Re: [GIT pull] printk updates for 4.15

From: Thomas Gleixner
Date: Tue Nov 14 2017 - 15:22:07 EST


On Tue, 14 Nov 2017, Linus Torvalds wrote:
>
> But that really means that you can't just change what "ts_nsec" means
> - it's exported as "microseconds since boot".

That's true if sched clock is stable and high resolution and does not stop
during suspend.

So in reality this clock has random meanings depending on the hardware
properties. Really well "designed".

> Now, the important thing to keep in mind is that the kernel is not the
> _only_ source of these "_SOURCE_MONOTONIC_TIMESTAMP" things.
>
> In other places, systemd generates them itself, with
>
> ts->monotonic = now(CLOCK_MONOTONIC);
>
> where "now()" ends up using clock_gettime().
>
> End result? The kernel /dev/kmsg interface has to be at least
> "similar" to returning usec's comparable to CLOCK_MONOTONIC.

First of all sched_clock() and CLOCK_MONOTONIC can drift apart frequency
wise pretty bad.

Secondly, on a machine with non stop TSC sched_clock() advances by the time
the system spent in suspend, while CLOCK_MONOTONIC does not for historical
reasons. CLOCK_BOOTTIME does because that accounts for the time spent in
suspend, but then again using BOOTTIME for the user space time stamps does
not work on systems where sched_clock() stops in suspend.

So in terms of local machine correlation the only reasonable choice is
CLOCK_MONOTONIC especially when existing user space already tries to
correlate time via clock_gettime(CLOCK_MONOTONIC) based time stamps.

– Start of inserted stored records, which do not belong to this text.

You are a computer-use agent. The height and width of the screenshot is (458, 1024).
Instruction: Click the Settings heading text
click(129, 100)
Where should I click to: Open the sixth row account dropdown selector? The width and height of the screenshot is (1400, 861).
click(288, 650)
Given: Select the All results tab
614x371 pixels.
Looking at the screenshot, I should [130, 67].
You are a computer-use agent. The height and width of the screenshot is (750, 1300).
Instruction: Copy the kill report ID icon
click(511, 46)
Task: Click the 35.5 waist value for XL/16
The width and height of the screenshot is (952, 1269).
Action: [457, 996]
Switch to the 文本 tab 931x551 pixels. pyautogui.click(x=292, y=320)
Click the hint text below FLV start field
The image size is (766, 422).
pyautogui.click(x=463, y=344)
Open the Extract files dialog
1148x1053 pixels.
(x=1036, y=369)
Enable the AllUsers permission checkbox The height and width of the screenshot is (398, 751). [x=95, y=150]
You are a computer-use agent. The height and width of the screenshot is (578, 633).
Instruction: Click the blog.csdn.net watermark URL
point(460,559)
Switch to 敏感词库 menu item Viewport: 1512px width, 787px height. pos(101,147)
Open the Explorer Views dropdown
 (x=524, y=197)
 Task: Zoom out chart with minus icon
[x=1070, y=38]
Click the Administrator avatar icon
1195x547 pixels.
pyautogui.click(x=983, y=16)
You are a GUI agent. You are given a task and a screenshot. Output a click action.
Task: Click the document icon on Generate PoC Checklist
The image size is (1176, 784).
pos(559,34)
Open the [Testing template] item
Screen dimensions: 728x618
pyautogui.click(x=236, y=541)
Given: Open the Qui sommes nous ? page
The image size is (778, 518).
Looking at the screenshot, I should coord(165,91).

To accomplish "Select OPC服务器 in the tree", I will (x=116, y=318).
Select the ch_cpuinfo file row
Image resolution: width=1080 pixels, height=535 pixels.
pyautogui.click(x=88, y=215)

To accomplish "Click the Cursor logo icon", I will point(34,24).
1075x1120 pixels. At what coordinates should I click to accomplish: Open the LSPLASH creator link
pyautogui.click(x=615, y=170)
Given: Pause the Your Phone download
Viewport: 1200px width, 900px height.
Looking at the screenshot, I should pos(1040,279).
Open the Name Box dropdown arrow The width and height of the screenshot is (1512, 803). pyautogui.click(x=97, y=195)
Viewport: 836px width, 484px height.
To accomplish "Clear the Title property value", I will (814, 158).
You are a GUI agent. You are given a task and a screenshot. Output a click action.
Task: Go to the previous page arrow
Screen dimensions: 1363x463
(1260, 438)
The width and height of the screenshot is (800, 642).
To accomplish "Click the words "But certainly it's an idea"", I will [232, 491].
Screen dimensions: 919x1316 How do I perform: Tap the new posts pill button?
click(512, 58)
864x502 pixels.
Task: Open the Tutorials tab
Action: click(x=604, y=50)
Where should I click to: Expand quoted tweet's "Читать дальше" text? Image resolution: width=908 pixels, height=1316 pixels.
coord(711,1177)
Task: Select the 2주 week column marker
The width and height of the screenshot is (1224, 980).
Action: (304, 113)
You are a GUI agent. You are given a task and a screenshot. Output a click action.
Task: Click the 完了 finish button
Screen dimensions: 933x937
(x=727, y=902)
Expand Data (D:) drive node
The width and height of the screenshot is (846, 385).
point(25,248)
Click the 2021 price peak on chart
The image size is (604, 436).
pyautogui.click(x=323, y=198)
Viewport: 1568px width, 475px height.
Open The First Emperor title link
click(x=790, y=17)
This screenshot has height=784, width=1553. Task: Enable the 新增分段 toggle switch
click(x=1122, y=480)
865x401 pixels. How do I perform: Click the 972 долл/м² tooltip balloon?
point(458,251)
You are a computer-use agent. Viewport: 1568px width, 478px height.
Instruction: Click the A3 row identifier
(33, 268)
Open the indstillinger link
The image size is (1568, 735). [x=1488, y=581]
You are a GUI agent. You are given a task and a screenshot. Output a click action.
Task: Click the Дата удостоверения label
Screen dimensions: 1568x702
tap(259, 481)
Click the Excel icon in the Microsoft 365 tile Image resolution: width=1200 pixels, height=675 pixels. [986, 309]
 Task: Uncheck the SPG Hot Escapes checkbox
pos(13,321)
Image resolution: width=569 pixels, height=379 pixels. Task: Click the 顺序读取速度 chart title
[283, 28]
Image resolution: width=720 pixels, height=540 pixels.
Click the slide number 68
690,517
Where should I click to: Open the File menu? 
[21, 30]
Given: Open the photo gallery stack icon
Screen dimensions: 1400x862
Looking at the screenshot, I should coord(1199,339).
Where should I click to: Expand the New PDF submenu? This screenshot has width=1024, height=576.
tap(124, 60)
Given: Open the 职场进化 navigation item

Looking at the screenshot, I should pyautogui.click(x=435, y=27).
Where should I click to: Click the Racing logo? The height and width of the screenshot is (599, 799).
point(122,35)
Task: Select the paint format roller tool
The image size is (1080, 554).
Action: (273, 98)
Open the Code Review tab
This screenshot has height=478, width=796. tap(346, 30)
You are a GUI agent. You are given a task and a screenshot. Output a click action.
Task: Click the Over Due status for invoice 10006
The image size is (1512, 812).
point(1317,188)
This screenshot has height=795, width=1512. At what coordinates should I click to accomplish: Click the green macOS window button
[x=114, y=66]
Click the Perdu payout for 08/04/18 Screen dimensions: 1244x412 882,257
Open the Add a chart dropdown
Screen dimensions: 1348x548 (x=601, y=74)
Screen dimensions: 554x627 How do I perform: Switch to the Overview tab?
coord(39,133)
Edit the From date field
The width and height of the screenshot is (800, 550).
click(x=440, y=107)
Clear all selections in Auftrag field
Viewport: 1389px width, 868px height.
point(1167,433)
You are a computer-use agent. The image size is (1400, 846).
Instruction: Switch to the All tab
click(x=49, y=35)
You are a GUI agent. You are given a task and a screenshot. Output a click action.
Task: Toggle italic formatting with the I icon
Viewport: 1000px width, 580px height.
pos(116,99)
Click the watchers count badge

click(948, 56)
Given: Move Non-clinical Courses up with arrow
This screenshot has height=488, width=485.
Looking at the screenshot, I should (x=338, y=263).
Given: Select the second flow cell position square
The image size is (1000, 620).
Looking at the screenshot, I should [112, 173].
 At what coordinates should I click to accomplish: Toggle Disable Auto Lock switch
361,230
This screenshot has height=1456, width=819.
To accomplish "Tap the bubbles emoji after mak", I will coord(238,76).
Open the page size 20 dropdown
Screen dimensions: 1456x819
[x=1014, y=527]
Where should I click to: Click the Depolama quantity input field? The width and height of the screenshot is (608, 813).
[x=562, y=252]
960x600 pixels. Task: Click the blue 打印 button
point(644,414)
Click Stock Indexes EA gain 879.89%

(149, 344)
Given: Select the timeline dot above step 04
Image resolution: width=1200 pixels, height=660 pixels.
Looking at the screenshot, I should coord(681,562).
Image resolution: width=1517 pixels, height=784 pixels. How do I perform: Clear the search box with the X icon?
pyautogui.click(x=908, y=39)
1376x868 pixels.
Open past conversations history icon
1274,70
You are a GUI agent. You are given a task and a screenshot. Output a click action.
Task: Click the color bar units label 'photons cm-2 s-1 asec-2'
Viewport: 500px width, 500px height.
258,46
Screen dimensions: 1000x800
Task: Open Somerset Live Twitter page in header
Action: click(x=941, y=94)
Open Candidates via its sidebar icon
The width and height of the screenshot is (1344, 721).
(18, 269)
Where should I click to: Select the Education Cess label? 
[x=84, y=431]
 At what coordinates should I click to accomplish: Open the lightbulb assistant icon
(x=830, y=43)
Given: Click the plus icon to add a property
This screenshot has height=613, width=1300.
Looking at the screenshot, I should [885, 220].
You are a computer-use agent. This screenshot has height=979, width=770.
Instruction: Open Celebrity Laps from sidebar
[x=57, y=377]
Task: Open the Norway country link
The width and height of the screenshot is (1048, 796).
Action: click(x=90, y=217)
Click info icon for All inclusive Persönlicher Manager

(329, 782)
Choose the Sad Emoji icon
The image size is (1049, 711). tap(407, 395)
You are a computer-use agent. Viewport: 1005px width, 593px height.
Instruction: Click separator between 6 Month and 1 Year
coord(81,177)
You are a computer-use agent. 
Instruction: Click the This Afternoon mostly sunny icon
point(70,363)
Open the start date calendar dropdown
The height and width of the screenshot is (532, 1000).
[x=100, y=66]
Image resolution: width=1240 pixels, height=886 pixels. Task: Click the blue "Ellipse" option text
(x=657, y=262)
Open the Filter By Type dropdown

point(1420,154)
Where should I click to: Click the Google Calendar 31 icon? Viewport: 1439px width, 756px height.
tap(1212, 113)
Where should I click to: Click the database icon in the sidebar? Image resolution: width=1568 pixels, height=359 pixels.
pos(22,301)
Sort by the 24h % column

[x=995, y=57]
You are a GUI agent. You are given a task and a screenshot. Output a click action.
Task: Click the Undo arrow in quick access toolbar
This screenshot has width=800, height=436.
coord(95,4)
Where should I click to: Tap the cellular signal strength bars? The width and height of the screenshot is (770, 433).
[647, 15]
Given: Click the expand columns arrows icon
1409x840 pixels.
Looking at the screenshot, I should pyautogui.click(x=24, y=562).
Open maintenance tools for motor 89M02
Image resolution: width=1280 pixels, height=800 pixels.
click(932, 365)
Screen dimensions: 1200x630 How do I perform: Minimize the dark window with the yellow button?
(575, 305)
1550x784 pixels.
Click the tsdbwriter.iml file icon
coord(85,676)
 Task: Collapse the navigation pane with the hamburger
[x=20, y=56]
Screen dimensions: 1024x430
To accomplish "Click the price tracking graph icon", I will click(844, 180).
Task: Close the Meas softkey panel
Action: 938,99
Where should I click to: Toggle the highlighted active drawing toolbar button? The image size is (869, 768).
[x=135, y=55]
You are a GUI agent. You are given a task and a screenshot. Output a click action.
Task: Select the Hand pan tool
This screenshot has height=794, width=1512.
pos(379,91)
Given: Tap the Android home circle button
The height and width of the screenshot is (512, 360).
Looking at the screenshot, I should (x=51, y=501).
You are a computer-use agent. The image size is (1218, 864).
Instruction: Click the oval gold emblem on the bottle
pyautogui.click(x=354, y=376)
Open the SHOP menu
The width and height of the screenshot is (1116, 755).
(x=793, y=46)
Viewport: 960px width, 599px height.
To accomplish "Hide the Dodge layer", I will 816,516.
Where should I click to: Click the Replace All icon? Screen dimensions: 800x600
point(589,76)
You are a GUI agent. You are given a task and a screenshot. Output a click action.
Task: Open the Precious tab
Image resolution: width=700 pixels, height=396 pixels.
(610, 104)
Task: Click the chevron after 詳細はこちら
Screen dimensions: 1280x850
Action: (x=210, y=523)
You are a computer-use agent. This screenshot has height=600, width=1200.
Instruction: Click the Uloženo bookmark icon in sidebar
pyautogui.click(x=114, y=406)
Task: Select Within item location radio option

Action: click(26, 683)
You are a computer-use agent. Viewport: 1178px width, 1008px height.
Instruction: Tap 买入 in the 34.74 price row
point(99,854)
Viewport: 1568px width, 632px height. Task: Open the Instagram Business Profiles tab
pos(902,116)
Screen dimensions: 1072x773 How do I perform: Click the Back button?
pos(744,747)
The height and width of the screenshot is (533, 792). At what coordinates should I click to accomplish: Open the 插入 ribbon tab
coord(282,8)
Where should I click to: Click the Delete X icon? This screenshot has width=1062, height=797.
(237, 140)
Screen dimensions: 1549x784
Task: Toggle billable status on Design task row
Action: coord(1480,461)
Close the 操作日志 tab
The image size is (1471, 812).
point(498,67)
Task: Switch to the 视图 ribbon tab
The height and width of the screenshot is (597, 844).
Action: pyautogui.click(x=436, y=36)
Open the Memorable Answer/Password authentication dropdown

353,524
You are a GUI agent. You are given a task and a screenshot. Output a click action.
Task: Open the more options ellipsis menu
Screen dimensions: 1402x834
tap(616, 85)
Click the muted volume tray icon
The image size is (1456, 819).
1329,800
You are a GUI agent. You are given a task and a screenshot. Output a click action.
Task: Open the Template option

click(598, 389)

This works on all systems no matter which underlying hardware is used to
retrieve the timestamp. dmesg is not really a performance critical path, so
the few extra cycles which this might take more than using
local/sched_clock() are not an issue.

> This is why I would suggest just keeping the existing clock, and then
> adding clock events at _significant_ points. Somebody brought up the
> complete red herring of "every five minutes will fiill up the system
> log". That's complete BS. You do it when people change the system
> clock (and perhaps when NTP synchronizes), or after a suspend event,
> or maybe regularly every few _hours_ (and make that last part
> configurable).

I'm not worried about the system log spam, I'm more worried that we lose
exactly that last synchronization line due to buffer wrap around.

One possible solution which was discussed before is to have that extra
information in every dmesg timestamp. That means storing CLOCK_MONOTONIC as
the default timestamp and auxillary offsets for CLOCK_BOOTTIME and
CLOCK_REALTIME. Thats simple enough to achieve as we can access that
information via the NMI safe time accessors. Needs a new function, but
thats trivial.

The interesting question is how to print out that information. We can do it
unconditionally, but that might confuse existing tools. A command line
option and a sysfs knob to enable the printout of these extra bits might
make this work.

Thanks,

tglx